[Opening RECORD SET section]
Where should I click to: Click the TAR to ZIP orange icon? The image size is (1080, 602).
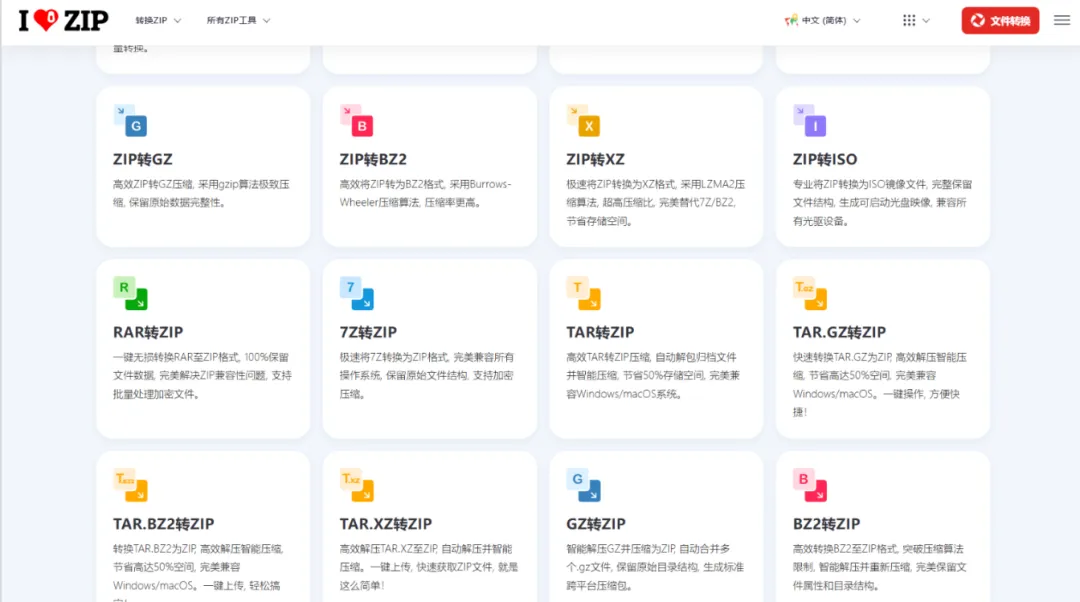tap(583, 293)
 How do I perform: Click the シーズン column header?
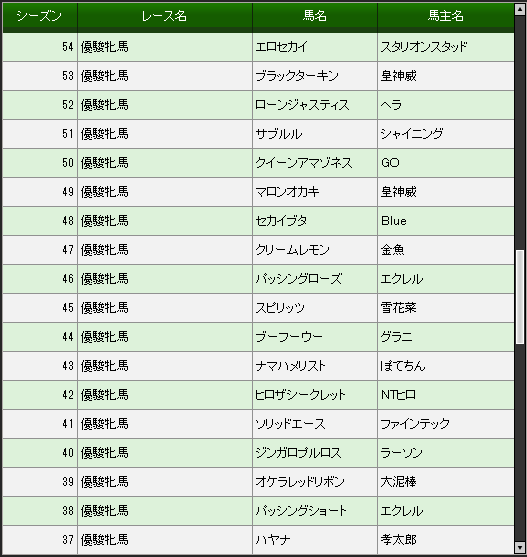pos(40,16)
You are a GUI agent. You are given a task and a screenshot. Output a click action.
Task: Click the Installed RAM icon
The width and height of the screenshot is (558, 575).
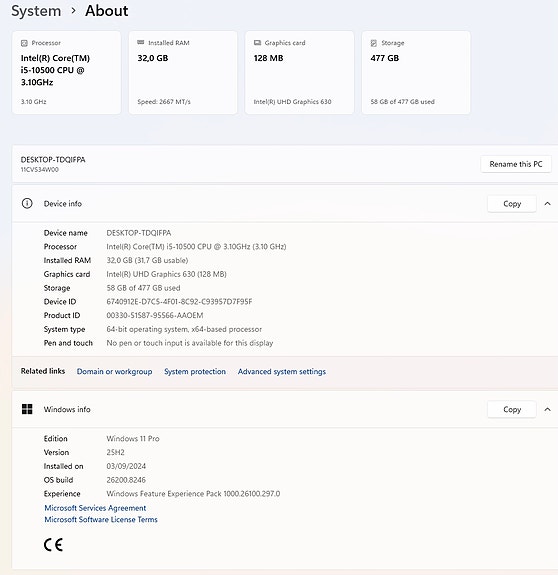tap(140, 43)
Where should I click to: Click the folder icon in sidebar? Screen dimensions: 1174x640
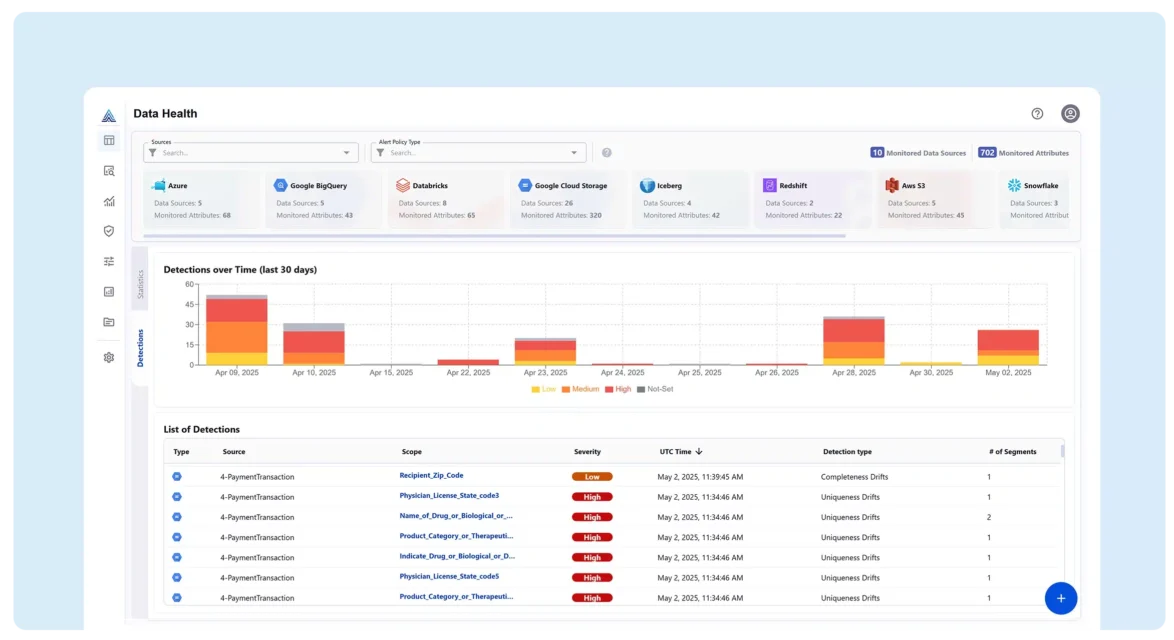109,322
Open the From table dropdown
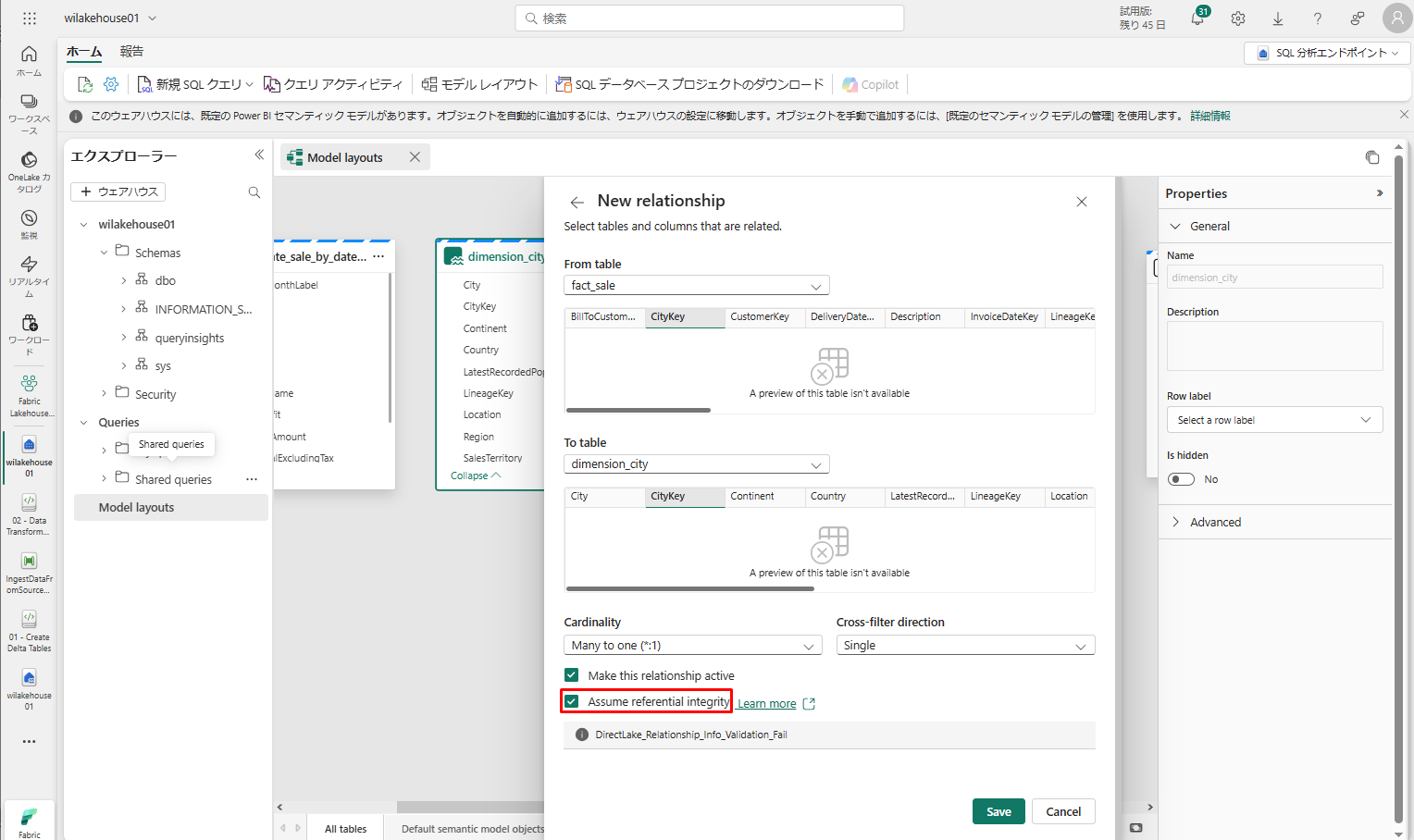This screenshot has height=840, width=1414. [x=696, y=286]
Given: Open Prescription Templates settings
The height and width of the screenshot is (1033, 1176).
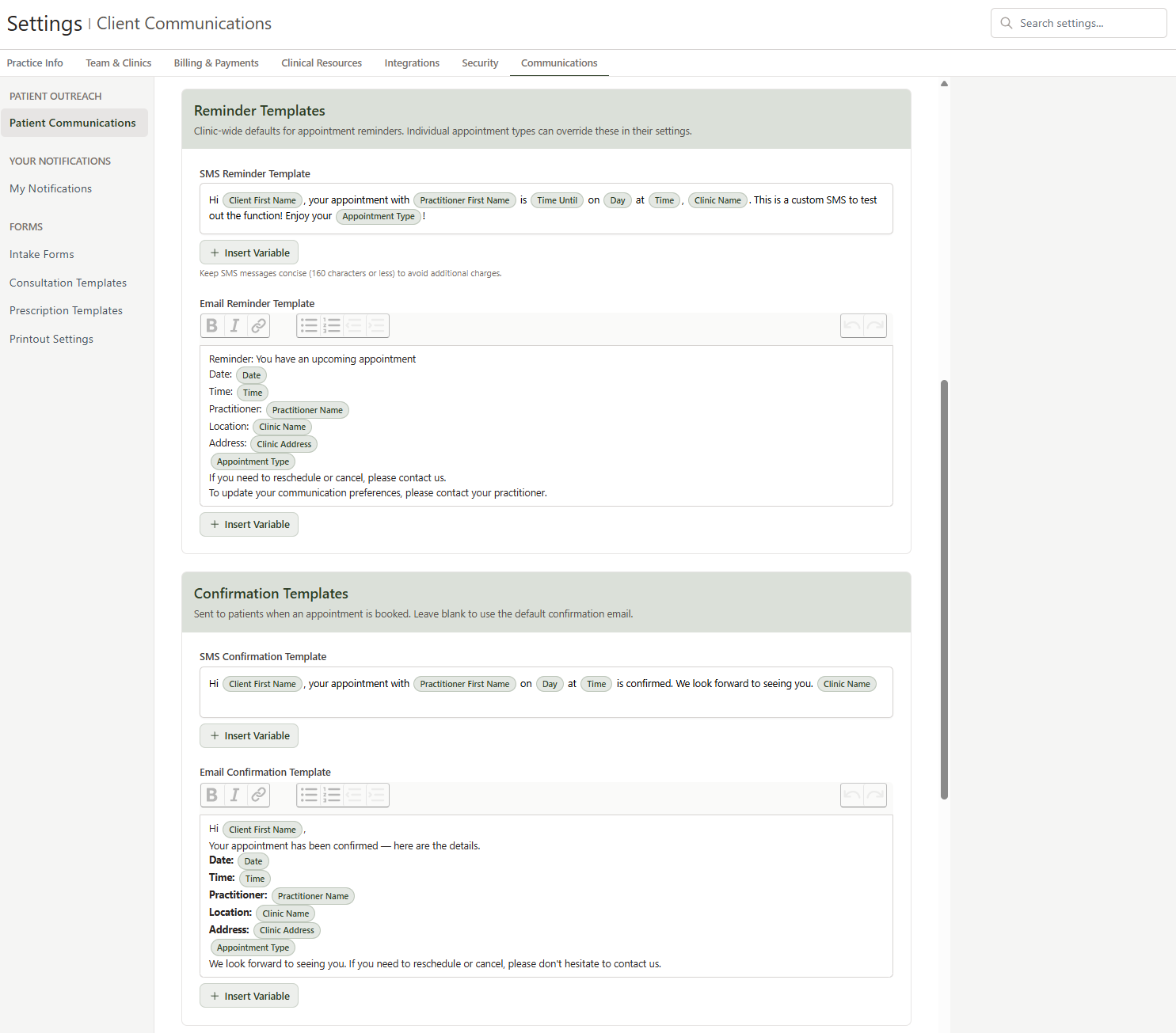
[Closing RECORD SET section]
Copy the whole listing above word for word but do not carry over the pictures.

# [RESPONSE TO THIS TASK]
Where should I click to: Click the TAR to ZIP orange icon? The image size is (1080, 602).
tap(583, 293)
 How do I perform: Click the シーズン column header?
pos(40,16)
You are a GUI agent. You are given a task and a screenshot. Output a click action.
Task: Click the Installed RAM icon
The width and height of the screenshot is (558, 575).
tap(140, 43)
Where should I click to: Click the folder icon in sidebar? Screen dimensions: 1174x640
109,322
Open the From table dropdown
This screenshot has height=840, width=1414. [x=696, y=286]
Given: Open Prescription Templates settings
The height and width of the screenshot is (1033, 1176).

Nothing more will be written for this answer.